WHAT TO PRODUCE
Look over the entries that follow and work out how many lines contain "computer". State the number only.

Records excerpted from a collection
=== Section Start ===

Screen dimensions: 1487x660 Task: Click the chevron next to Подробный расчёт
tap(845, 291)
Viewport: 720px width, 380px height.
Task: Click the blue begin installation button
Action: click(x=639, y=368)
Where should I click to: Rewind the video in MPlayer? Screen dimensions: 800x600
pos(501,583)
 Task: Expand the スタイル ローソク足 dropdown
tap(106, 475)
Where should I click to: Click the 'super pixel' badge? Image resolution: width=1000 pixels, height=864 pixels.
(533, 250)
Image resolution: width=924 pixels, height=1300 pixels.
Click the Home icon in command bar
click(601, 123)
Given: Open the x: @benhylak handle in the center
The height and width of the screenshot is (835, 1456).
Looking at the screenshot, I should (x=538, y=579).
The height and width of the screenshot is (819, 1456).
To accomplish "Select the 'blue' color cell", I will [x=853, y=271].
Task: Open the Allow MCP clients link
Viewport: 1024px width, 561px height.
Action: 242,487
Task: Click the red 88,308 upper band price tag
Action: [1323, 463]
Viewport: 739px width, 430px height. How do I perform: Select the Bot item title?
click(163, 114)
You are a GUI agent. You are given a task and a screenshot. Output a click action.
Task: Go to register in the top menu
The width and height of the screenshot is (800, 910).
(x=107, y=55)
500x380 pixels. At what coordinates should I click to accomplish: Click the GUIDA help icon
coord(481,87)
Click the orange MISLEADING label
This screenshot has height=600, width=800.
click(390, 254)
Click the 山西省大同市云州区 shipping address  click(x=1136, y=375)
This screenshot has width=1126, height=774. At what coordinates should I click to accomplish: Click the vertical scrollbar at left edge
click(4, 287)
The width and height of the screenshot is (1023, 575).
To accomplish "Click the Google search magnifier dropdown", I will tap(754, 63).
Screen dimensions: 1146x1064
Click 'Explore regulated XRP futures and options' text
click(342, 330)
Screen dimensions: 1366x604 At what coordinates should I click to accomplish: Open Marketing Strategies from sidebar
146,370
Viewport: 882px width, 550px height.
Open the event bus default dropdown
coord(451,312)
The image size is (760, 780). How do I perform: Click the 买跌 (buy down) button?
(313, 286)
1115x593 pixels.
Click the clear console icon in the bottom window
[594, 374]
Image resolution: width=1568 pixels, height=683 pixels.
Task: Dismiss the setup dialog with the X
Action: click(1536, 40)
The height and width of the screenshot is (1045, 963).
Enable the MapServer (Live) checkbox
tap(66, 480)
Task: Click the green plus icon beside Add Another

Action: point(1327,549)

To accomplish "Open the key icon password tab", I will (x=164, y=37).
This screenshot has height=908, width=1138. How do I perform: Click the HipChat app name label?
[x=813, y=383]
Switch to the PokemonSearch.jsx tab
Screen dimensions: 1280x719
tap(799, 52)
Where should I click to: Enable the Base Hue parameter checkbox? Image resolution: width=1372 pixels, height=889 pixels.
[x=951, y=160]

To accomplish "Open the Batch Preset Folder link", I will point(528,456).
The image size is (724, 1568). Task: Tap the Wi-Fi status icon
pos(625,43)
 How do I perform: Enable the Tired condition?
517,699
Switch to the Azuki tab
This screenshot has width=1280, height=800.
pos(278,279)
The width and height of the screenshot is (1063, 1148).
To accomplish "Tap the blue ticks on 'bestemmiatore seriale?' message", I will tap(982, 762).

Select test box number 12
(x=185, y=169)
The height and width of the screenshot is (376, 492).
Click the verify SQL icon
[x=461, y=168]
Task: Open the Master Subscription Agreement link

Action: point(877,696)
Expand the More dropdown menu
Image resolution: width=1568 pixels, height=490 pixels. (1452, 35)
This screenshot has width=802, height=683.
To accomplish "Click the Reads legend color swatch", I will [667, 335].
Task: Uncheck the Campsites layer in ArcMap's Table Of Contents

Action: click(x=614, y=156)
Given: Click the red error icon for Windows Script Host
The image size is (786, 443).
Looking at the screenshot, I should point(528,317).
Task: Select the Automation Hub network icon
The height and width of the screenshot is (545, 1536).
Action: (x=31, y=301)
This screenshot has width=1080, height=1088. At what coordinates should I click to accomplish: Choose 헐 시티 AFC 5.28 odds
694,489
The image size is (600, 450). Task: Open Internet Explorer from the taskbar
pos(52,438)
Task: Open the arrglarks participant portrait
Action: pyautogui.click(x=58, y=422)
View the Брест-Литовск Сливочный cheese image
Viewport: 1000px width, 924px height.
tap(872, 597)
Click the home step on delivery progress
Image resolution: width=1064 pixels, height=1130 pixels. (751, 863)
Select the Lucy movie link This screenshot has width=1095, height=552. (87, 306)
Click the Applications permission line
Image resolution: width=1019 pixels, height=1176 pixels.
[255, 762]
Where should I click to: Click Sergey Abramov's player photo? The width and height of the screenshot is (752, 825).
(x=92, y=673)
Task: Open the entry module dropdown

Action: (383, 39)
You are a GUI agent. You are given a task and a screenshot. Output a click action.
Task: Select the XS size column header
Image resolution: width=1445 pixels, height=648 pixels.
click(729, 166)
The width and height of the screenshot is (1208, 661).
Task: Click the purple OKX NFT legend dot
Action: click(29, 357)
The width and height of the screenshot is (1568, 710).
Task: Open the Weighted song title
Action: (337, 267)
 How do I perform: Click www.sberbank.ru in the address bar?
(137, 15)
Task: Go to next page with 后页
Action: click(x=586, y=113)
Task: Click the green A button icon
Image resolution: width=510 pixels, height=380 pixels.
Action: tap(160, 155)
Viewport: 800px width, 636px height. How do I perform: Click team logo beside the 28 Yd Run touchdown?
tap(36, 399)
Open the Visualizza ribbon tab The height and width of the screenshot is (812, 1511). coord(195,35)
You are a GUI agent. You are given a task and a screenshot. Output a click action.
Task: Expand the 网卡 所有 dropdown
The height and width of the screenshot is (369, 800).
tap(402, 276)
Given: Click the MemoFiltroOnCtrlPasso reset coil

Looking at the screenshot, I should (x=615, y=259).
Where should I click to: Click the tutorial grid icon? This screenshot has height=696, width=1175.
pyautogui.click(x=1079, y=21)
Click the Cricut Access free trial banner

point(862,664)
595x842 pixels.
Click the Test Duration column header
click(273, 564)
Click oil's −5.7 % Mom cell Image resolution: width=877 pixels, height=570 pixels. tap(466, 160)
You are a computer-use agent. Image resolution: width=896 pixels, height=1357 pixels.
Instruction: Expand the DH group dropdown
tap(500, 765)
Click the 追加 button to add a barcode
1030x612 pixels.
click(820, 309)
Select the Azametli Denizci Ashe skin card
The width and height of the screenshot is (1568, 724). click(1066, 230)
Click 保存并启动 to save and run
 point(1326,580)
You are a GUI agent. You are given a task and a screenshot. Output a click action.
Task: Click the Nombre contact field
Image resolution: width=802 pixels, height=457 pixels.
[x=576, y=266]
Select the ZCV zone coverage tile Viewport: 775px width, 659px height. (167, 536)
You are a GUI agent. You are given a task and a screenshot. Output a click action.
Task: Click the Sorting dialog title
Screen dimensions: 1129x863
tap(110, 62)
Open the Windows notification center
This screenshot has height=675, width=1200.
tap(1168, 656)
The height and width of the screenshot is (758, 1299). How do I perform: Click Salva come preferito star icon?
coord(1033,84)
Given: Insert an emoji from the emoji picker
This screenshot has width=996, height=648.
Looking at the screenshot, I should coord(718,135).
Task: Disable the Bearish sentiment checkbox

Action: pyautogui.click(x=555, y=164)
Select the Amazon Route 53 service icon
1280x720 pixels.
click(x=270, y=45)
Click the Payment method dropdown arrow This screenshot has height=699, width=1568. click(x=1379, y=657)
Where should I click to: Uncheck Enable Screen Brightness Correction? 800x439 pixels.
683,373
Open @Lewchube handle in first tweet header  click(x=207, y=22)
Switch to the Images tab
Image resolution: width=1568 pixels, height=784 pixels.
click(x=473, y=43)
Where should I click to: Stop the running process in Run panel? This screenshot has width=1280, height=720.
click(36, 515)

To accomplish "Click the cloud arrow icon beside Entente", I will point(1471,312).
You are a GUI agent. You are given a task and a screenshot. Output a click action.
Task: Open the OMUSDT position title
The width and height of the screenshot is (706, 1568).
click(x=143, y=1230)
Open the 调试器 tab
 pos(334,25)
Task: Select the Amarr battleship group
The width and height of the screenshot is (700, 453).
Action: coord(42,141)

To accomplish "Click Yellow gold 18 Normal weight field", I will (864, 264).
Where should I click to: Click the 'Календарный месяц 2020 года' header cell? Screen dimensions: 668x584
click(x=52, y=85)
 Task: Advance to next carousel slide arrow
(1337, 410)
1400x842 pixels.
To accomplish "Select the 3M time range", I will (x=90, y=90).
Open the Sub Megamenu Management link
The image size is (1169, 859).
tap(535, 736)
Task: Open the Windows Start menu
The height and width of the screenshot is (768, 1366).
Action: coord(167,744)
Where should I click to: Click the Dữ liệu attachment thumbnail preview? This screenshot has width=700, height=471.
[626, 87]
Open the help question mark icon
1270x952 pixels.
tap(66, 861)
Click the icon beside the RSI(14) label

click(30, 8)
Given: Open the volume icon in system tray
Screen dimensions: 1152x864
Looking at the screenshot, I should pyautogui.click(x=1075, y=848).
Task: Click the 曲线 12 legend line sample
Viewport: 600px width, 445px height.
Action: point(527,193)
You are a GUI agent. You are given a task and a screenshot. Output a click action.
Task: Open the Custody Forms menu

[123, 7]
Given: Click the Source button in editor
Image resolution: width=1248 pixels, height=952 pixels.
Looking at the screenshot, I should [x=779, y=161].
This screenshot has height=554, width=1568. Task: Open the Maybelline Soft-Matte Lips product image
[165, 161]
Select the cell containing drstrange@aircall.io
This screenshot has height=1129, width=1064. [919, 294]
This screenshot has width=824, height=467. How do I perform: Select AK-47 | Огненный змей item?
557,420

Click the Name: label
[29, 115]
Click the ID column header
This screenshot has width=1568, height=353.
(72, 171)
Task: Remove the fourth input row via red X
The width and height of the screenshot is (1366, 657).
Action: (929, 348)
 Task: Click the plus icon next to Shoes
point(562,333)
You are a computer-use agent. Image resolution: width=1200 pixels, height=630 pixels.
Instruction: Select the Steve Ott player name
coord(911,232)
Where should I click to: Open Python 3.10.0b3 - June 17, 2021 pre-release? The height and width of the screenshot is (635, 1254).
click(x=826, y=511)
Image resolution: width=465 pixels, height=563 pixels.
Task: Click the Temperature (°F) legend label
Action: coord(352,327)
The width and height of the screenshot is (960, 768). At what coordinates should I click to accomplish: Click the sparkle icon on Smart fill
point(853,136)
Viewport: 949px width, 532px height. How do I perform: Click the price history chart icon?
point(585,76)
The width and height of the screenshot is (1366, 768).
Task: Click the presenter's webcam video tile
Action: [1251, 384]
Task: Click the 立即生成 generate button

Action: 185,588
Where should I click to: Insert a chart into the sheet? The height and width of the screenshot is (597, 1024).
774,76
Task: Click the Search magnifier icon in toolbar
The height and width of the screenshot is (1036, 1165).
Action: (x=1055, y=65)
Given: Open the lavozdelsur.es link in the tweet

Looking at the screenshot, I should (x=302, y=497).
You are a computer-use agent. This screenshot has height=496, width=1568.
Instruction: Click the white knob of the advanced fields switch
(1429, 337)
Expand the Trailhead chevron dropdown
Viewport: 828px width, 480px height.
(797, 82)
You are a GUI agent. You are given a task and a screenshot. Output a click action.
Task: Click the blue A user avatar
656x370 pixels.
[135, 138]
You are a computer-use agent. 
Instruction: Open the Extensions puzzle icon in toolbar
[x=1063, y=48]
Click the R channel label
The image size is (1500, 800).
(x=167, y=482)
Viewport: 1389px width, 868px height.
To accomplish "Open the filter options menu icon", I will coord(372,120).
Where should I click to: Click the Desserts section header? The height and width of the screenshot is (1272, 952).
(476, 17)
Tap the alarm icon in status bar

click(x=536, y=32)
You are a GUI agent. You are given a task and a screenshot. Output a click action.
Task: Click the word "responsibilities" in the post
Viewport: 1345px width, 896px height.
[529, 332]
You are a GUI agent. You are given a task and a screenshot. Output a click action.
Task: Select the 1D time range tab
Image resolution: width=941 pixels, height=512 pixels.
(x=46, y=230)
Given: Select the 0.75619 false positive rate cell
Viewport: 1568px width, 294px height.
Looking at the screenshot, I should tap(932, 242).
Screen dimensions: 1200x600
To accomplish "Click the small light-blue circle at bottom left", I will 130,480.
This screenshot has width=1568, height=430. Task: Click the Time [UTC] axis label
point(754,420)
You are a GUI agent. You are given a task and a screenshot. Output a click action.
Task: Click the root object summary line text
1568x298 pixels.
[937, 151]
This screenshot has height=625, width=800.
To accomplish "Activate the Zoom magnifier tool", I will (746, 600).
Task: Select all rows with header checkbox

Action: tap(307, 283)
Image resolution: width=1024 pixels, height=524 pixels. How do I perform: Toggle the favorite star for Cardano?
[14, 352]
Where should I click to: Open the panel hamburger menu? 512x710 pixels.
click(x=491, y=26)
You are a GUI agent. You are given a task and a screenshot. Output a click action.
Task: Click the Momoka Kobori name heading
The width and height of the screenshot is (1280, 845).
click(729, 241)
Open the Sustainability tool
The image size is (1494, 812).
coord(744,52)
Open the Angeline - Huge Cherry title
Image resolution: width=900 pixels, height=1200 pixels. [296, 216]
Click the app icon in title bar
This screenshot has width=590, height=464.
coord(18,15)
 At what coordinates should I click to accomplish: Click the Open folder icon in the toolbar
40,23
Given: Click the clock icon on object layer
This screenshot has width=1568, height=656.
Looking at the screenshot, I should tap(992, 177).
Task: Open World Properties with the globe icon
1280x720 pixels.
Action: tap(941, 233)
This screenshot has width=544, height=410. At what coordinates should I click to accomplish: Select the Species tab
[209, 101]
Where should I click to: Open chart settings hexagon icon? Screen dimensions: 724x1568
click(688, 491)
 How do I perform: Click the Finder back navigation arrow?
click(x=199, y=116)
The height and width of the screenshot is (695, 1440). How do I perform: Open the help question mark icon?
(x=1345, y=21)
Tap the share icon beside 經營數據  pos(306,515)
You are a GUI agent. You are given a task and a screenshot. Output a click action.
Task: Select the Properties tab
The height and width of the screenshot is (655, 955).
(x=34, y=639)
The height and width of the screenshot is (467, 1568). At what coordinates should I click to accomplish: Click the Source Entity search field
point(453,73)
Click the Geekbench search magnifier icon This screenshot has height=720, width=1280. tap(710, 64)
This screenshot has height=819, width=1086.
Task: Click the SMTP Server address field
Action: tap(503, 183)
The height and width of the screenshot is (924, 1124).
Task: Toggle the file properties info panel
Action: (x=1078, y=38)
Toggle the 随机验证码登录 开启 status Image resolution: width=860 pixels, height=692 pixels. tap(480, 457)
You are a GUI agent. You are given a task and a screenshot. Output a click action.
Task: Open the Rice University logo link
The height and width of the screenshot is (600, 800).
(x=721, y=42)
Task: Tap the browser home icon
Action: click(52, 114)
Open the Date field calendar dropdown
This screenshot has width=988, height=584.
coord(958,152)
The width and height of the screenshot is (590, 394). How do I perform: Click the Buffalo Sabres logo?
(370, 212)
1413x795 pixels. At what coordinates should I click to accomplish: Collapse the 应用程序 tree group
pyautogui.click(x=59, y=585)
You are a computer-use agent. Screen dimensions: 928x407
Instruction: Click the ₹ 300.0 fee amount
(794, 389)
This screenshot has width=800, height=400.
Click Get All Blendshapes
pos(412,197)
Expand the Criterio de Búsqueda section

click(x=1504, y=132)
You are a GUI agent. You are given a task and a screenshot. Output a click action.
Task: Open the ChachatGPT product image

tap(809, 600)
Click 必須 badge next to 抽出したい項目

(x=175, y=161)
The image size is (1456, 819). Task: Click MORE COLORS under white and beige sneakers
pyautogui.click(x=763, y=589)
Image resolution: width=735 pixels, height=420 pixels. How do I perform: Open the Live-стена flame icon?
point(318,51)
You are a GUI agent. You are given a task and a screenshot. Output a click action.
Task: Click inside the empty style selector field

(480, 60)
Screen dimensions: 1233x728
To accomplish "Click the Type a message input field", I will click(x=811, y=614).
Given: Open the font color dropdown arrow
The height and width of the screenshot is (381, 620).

=== Section End ===

OUTPUT OF THE TASK
5